Gli israeliani, pur ammettendo che la discarica verrebbe costruita secondo gli standard tedeschi, quindi con piene garanzie ambientali, poiché verrebbe donata all'Autorità Palestinese di Ramallah, nutrono forti dubbi semmai circa la reale capacità di questa di saperla gestire correttamente. "Se non riescono a gestirla bene, poi ci potrebbero essere problemi. La riserva naturale potrebbe venire danneggiata, come anche le specie animali presenti", ha detto infatti Roee Simon.
Per contro le autorità palestinesi la vedono diversamente. Husain Abuoun, direttore esecutivo dei servizi tecnici comunali, ha detto che la discarica fornirà occupazione ai residenti locali, con priorità per coloro che vivono a Ramun, in virtù della loro vicinanza al sito. Nella regione di Ramalllah-Al-Bireh ci sono 320.000 abitanti che generano 300 tonnellate di rifiuti al giorno, per cui la discarica sarà "un importante progetto internazionale per il popolo palestinese", ribadisce Abuoun "La struttura andrà inoltre a sostituire i 78 siti pirata di scarico della spazzatura presenti della regione, che sono molto pericolosi in quanto inquinano le acque sotterranee e l'ambiente circostante". Infine sottolinea come "La costruzione della discarica non compromette la zona vicina al progetto, e la zona è stata mai identificata da alcuna autorità come riserva naturale".
Avi Ro'eh, che è a capo del Consiglio delle Comunità ebraiche di Giudea, Samaria e nella Striscia di Gaza, è tra coloro che si oppongono con forza al progetto per ragioni pragmatiche: "I rifiuti degli insediamenti della regione Binyamin sono attualmente scaricati nella discarica Psagot, situata nell'area appena a est di Ramallah e sud di Al-Bireh.

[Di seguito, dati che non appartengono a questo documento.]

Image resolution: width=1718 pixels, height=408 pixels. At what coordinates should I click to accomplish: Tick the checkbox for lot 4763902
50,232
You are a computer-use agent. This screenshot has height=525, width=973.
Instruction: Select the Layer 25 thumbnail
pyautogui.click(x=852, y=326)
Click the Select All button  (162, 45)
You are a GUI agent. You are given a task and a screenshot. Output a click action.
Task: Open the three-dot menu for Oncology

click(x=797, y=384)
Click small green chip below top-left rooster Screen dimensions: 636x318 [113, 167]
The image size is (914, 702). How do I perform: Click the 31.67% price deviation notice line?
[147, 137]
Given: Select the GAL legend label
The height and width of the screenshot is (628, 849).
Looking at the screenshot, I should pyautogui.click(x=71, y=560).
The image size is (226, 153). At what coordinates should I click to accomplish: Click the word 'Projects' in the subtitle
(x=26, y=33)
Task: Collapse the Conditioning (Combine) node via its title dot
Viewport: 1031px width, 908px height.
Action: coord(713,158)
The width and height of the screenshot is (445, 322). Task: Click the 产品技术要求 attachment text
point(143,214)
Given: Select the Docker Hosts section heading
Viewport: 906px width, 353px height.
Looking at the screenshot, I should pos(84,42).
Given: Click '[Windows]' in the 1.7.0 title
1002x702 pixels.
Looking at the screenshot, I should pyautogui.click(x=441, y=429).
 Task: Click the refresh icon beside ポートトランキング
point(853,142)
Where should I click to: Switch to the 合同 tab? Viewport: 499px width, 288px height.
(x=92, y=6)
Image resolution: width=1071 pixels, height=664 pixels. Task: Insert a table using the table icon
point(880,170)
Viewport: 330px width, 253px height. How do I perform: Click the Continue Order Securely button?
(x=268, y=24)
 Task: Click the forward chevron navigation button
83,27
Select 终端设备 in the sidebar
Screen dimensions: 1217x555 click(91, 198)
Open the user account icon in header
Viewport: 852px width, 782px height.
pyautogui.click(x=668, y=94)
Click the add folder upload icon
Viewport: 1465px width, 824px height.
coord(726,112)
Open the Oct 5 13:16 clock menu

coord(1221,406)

Sia Ramallah e il suo sobborgo di Al-Bireh, così come altri villaggi palestinesi, scaricano i loro rifiuti lì. Il governo israeliano, tuttavia, prevede di chiudere la discarica Psagot nel mese di agosto, una decisione che è stata sostenuta dalla High Court of Justice". Ora quindi i coloni saranno costretti a inviare i loro rifiuti presso siti israeliani più lontani, mentre i palestinesi potranno conferire i loro nella nuova e vicina discarica regalata dai tedeschi.